Ken Xie, who founded Fortinet in 2000, and now serves as CEO and chairman, emphasized to the conference audience that Fortinet can reach higher levels of security than its competitors because it controls the entire production process.

“We are the only company in the space that build our solutions from the ground up at the ASIC chip level, to the hardware, the software OS, and the security,” he said. “It means that we have the best technology.”

Xie said that while Fortinet is now in the third generation of network security with their Fabric Infrastructure, they have been preparing to continue their leadership from the second generation around UTM, for more than ten years.

“The approach needs to be broad, and none of our competitors have invested to the same degree with all the components of the fabric,” Xie said. “The approach needs to be integrated, and the integration leads to automation, the third component of the strategy. Without good integration you cannot automate effectively.”

That interconnected strategy, Xie stressed to the conference attendees, differentiates Fortinet from their competitors.

Xie also said that while he has always gotten a lot of flack from customers over the years because Fortinet was basically an engineering company, and that its technology was not well known, they have moved beyond that as well.

“We are now doing more marketing,” he said. “We aren’t just engineering any more.”

FortiOs is the key announcement Fortinet is making here around the fabric, with new capabilities designed to provide enhanced protection of the expanded digital attack surfaces with new levels of security operations automation and advanced protections.

“FortiOS 6.0 is a major OS release, with over 200 new features,” Xie said.

“Probably the most important of these is integration into components,” Maddison said. Organizations can tag devices, interfaces and objects at the business, entity, and network level. Eventually, they will be able to set global policies for automatic enforcement when new objects are created on the network.

Maddison emphasized, however, that Fortinet is just beginning this particular journey, into internet-based network security, that they are nowhere close to being able to execute its full potential, which will require the ability to translate the intent behind a particular policy.

“I think it’s a long road,” he said. “We announced last year that the first step would be the tagging system.”

Even this will be expanded considerably going forward, Maddison said.

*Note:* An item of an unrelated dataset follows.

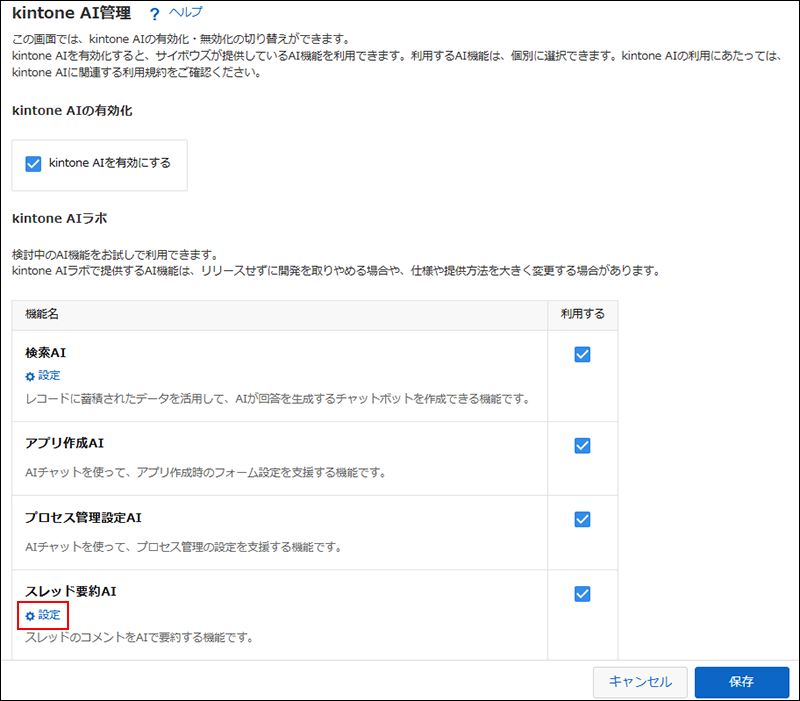The height and width of the screenshot is (701, 800).
Task: Click the blue question mark help icon
Action: 153,13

“The problem is initially you have to tag everything manually, so you will do now only at a high level, but in this first phase, you will get some visibility into that ,” he said. “The next step, next year, will be applying global policy. It’s a long road map, but if we can get there in the next three to four years, it will create such huge a savings in operational costs.”

Maddison said that customers can expect to see the capability expand beyond what he described as today’s ‘rudimentary telemetry’.

“You will see continued integration of security technology with our existing products, and will see it expand across the entire fabric going forward, with more integration across the components.”